* Exercises to complete:
(a) Reproduce the market commentary from "As the inflation" to "the coming weeks.", swapping "volatility" for "turbulence".
(b) Pick up the market commentary on the Russia-Ukraine conflict after its last sentence and keep writing it.

* Reading text:
┄┄┄┄┄┄┄┄┄┄

The Market has gotten More Comfortable with the Russia-Ukraine Conflict
On Thursday, February 24th, Russian President Vladimir Putin launched its invasion of Ukraine. As investors have navigated through the geopolitical and economic uncertainty, the US has recouped most of its losses as the S&P 500 Index is up almost 6% since the invasion and through the end of March. Europe is more exposed to the risks of the conflict as they are more economically linked with the countries. We remain concerned that Europe can go into a recession given its exposure to Russia.
What’s the Next Catalyst?
As the inflation outlook remains heightened, investors will likely be paying strong attention to March US CPI levels which will be released on Tuesday, April 12th. Moreover, the next FOMC Meeting is scheduled for May 3rd – May 4th. Market participants will likely focus on the possibility of any inter-meeting rate hikes which could cause heightened levels of volatility if unanticipated. The size of the next increase, whether the hike is 25bps or 50bps, is also likely to be debated by the market in the coming weeks.

┄┄┄┄┄┄┄┄┄┄

* Given entries:
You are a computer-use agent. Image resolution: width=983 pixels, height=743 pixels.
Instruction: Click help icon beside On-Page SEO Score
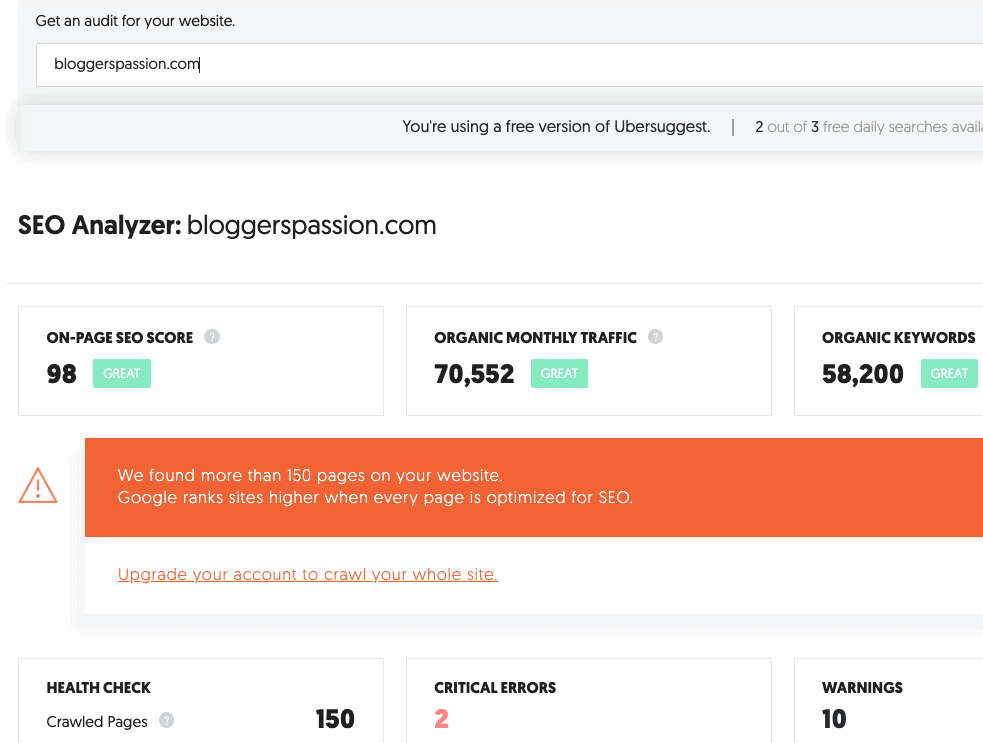212,337

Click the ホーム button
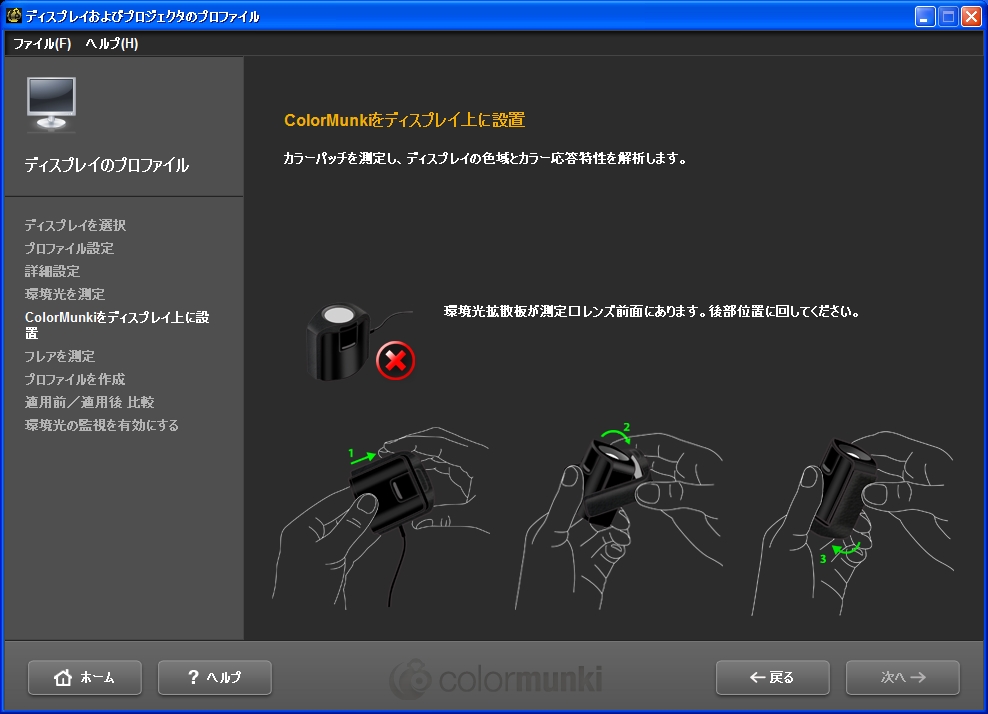click(84, 677)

┄┄┄┄┄┄┄┄┄┄

* Task results:
(a)
As the inflation outlook remains heightened, investors will likely be paying strong attention to March US CPI levels which will be released on Tuesday, April 12th. Moreover, the next FOMC Meeting is scheduled for May 3rd – May 4th. Market participants will likely focus on the possibility of any inter-meeting rate hikes which could cause heightened levels of turbulence if unanticipated. The size of the next increase, whether the hike is 25bps or 50bps, is also likely to be debated by the market in the coming weeks.

(b)
Rising Rates are a Headwind for US Large-Cap Index Stocks
As shown in the chart below from LPL Research, historically higher interest rates have tended to result in lower S&P 500 Index valuations. We think this is a headwind for US large-cap index stocks which currently have elevated valuations. Fortunately, there are many other parts of the global equity spectrum which have lower valuations and offer a margin of safety. We think continuing to tilt away from US large-cap index stocks is an attractive value proposition.
Current and Prospective Economic Outlook
Inflation was notably lower over the past decade as interest rates fell and the overall cost of capital was cheap. Our view is that these dynamics spurred the growth of the technology sector which resulted in lower prices for goods and services which dampened volatility. Those forces are now working in reverse as interest rates and inflation are rising. We’ve had an out of consensus view that inflation would be higher than most were expecting. Supply chains were negatively impacted due to Covid plus there were significant amounts of liquidity pumped into the system by governments and central banks. These factors translated into more demand while supply was limited resulting in higher inflation.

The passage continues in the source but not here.